┌────────

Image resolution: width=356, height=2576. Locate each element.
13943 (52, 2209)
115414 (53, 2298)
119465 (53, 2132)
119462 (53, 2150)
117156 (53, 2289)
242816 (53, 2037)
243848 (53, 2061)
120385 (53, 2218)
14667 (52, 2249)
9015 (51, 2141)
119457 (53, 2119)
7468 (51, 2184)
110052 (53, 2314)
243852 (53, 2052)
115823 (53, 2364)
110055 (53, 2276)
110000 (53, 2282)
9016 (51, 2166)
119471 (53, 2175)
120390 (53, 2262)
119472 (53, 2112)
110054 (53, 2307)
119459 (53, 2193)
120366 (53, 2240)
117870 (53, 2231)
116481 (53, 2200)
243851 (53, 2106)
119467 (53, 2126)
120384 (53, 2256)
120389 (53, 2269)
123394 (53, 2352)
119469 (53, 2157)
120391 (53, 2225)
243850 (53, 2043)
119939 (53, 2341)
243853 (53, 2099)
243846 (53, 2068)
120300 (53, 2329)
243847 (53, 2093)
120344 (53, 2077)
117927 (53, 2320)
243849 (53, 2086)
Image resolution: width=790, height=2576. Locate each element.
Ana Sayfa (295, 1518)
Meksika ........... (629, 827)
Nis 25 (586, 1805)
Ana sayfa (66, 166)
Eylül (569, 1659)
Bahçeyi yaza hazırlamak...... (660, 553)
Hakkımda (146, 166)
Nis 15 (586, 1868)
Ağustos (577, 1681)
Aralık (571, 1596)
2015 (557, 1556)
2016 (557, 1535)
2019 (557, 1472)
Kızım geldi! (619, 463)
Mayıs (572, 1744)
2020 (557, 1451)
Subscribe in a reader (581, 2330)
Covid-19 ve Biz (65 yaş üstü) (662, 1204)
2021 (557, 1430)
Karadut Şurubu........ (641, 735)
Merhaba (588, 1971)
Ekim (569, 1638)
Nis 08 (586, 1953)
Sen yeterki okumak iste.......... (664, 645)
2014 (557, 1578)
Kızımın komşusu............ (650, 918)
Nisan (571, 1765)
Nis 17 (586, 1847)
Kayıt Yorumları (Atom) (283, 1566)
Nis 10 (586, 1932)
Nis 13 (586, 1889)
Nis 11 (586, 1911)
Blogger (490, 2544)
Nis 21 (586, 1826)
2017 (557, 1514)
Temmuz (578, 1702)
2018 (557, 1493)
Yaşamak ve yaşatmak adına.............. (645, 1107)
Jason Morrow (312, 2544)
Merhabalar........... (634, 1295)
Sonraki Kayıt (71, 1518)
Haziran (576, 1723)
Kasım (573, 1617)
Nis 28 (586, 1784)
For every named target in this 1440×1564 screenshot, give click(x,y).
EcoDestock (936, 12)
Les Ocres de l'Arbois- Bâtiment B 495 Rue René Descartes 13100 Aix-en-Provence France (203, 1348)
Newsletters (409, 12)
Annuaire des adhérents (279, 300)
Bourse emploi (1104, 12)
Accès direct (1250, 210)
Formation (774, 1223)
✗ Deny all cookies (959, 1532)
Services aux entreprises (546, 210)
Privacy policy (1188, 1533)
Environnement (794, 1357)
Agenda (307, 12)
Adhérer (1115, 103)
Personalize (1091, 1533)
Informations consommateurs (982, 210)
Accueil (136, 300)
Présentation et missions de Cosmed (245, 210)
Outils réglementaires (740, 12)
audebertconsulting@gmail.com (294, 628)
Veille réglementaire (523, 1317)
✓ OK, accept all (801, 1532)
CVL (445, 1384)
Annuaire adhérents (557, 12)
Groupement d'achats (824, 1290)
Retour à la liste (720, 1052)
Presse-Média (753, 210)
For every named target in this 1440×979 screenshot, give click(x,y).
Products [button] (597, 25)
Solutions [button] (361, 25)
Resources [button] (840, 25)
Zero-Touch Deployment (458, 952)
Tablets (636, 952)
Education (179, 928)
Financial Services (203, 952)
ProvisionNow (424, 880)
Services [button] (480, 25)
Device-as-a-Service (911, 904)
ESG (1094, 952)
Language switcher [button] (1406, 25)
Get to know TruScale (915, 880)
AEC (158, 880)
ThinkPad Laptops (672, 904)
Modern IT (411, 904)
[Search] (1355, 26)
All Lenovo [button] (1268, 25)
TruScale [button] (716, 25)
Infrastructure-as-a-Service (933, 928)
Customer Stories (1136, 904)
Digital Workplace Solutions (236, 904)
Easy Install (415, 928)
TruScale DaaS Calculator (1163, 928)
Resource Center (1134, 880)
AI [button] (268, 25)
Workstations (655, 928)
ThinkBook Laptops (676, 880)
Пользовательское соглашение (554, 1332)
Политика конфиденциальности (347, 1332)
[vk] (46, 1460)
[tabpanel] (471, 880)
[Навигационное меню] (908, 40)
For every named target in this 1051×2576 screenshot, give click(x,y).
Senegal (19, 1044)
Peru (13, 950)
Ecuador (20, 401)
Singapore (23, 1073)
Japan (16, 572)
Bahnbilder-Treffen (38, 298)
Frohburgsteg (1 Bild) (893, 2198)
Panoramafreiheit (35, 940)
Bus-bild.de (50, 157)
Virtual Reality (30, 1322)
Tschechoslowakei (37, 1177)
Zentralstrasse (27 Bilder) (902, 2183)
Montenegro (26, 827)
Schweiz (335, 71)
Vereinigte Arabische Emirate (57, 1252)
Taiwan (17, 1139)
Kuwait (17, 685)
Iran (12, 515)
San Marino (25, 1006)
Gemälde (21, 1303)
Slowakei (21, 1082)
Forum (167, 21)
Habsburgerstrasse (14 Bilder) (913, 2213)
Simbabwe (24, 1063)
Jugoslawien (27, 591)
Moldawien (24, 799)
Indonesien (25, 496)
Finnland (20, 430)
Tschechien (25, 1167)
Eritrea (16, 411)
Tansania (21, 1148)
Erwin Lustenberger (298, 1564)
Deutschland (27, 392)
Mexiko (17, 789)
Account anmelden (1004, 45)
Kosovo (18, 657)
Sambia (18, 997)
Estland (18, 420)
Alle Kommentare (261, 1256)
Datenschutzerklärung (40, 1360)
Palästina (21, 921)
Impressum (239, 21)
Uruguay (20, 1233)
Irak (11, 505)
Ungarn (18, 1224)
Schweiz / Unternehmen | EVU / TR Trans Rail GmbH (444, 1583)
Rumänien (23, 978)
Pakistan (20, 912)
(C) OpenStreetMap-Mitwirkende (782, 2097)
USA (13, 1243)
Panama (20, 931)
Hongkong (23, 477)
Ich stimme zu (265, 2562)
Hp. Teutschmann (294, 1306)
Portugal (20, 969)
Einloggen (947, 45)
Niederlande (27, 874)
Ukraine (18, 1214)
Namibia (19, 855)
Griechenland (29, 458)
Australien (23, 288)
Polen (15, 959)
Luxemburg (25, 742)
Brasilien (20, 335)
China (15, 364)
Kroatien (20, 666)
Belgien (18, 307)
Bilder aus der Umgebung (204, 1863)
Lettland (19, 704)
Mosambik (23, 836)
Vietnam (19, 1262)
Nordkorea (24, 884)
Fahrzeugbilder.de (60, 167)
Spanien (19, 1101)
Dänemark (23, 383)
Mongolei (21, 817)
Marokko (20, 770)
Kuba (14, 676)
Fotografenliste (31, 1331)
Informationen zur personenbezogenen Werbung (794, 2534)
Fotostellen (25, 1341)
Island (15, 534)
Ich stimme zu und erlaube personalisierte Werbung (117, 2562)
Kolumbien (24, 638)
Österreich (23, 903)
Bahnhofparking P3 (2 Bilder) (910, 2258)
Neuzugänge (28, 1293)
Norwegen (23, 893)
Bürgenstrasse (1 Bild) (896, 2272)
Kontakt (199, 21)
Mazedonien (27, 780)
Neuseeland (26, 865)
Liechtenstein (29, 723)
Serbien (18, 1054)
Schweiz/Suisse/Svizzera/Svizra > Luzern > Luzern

└────────

◆ **What to do**: Reproduce only the lines starting at the one that contains "120385 (53, 2218)" and ending after the one that contains "243851 (53, 2106)", with "119471" renamed to "119470" and nothing else altered.

◆ **Exercise output**:
120385 (53, 2218)
14667 (52, 2249)
9015 (51, 2141)
119457 (53, 2119)
7468 (51, 2184)
110052 (53, 2314)
243852 (53, 2052)
115823 (53, 2364)
110055 (53, 2276)
110000 (53, 2282)
9016 (51, 2166)
119470 (53, 2175)
120390 (53, 2262)
119472 (53, 2112)
110054 (53, 2307)
119459 (53, 2193)
120366 (53, 2240)
117870 (53, 2231)
116481 (53, 2200)
243851 (53, 2106)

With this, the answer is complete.